6.7 Instruction and memory ordering

It is natural to think of programs executing in the order in which source code statements appear. That’s a reasonable mental model for single-threaded code, but is incorrect when multiple threads interact through shared memory [17, 1]. One reason is that compilers emit load and store instructions in orders different from those implied by the source code, and may entirely omit them (for example by caching data in registers). Another reason is that the CPU may execute instructions out of order to increase performance. For example, a CPU may notice that in a serial sequence of instructions A and B are not dependent on each other.
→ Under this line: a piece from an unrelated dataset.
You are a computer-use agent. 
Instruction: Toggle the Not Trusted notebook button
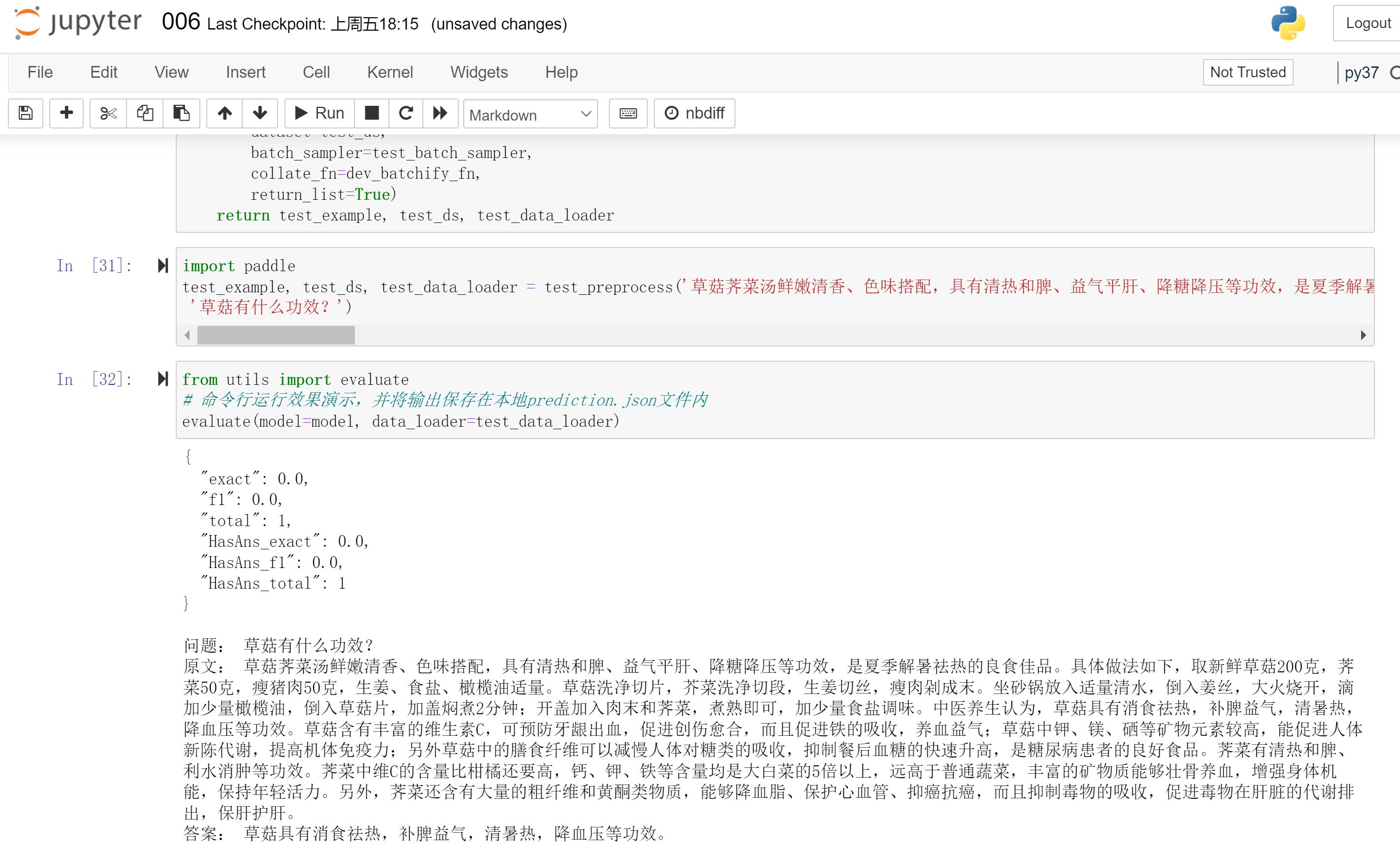point(1248,72)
The CPU may start instruction B first, either because its inputs are ready before A’s inputs, or in order to overlap execution of A and B.
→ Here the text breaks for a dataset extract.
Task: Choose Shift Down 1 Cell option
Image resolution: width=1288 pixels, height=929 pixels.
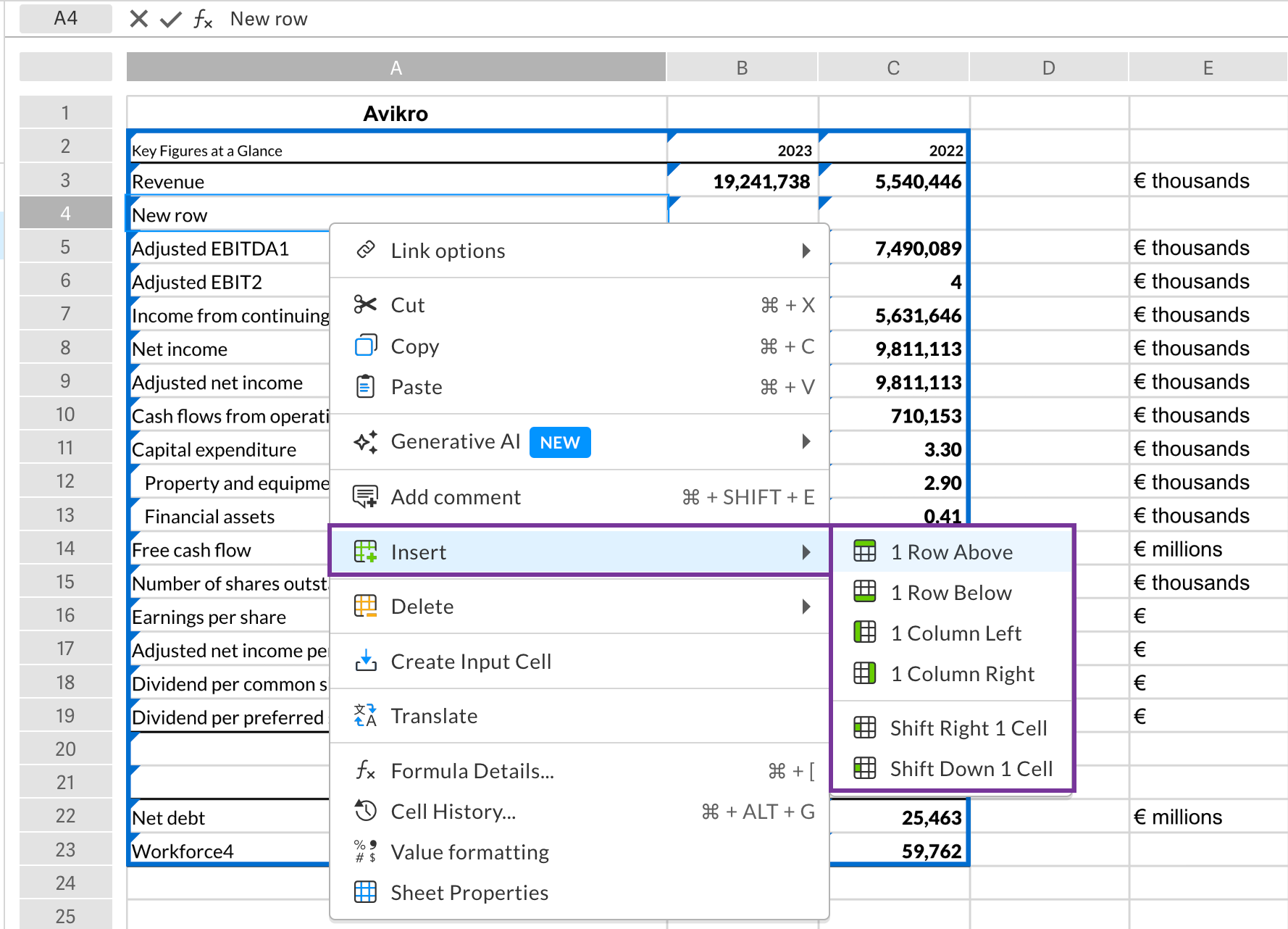Action: point(971,768)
As an example of what could go wrong, in this code for push, it would be a disaster if the compiler or CPU moved the store corresponding to line 4 to a point after the release on line 6:


              1
              
              
              
                  l = malloc(sizeof *l);


              2
              
              
              
                  l->data = data;


              3
              
              
              
                  acquire(&listlock);


              4
              
              
              
                  l->next = list;   


              5
              
              
              
                  list = l;


              6
              
              
              
                  release(&listlock);  

If such a re-ordering occurred, there would be a window during which another CPU could acquire the lock and observe the updated list, but see an uninitialized list->next.

The good news is that compilers and CPUs help concurrent programmers by following a set of rules called the memory model, and by providing some primitives to help programmers control re-ordering.

To tell the hardware and compiler not to re-order, xv6 uses __sync_synchronize() in both acquire (kernel/spinlock.c:22) and release (kernel/spinlock.c:47). __sync_synchronize() is a memory barrier: it tells the compiler and CPU to not reorder loads or stores across the barrier. The barriers in xv6’s acquire and release force order in almost all cases where it matters, since xv6 uses locks around accesses to shared data. Chapter 9 discusses a few exceptions.